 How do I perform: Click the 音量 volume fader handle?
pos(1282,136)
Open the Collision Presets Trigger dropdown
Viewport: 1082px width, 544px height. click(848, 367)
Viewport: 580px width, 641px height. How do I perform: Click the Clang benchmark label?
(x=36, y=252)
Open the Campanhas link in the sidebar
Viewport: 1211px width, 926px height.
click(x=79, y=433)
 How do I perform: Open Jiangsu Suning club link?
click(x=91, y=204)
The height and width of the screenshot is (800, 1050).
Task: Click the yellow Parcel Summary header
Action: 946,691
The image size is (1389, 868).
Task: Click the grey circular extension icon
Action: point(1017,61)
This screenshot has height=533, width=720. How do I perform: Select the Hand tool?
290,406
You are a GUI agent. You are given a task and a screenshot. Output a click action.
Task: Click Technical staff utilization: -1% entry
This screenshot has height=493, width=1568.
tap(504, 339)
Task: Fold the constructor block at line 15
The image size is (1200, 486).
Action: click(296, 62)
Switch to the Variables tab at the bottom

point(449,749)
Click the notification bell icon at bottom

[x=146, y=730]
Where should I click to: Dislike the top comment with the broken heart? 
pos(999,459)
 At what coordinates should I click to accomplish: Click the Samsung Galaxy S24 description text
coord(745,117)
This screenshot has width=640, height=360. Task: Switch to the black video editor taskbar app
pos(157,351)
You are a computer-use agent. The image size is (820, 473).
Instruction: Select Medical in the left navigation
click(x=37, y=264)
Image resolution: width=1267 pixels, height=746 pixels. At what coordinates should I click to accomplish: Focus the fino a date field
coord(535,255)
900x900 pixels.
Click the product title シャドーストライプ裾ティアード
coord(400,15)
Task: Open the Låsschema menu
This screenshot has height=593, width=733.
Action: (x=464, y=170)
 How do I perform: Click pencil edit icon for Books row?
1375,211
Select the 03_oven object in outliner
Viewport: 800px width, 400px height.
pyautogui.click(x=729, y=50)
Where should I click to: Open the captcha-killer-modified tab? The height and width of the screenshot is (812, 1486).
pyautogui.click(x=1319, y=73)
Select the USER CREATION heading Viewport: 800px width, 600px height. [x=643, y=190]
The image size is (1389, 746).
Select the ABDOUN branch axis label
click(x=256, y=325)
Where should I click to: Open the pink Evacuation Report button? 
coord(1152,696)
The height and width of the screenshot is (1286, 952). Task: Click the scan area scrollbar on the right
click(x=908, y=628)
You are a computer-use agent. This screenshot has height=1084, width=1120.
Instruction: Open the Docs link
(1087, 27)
________
PROBLEM DESCRIPTION — Reproduce verbatim the lines from the start of the records through the line containing "click(x=79, y=433)", inclusive.

THE OUTPUT —
 How do I perform: Click the 音量 volume fader handle?
pos(1282,136)
Open the Collision Presets Trigger dropdown
Viewport: 1082px width, 544px height. click(848, 367)
Viewport: 580px width, 641px height. How do I perform: Click the Clang benchmark label?
(x=36, y=252)
Open the Campanhas link in the sidebar
Viewport: 1211px width, 926px height.
click(x=79, y=433)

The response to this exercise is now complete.